Task to complete:
From the line with "悠悠情人崖 (112, 1472)" to the final line, print the records exactly as they are.

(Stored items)
===

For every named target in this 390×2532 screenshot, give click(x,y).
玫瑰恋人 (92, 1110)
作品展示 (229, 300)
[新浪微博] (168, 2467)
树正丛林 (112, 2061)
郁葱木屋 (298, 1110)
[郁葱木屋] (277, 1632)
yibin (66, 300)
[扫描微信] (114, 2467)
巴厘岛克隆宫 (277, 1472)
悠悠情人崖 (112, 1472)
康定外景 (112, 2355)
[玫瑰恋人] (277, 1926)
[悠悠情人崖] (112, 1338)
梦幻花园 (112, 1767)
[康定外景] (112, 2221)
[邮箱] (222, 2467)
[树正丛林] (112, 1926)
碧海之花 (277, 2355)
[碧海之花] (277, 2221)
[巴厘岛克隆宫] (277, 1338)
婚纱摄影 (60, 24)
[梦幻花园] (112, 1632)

===

Answer to this task:
悠悠情人崖 (112, 1472)
康定外景 (112, 2355)
[玫瑰恋人] (277, 1926)
[悠悠情人崖] (112, 1338)
梦幻花园 (112, 1767)
[康定外景] (112, 2221)
[邮箱] (222, 2467)
[树正丛林] (112, 1926)
碧海之花 (277, 2355)
[碧海之花] (277, 2221)
[巴厘岛克隆宫] (277, 1338)
婚纱摄影 (60, 24)
[梦幻花园] (112, 1632)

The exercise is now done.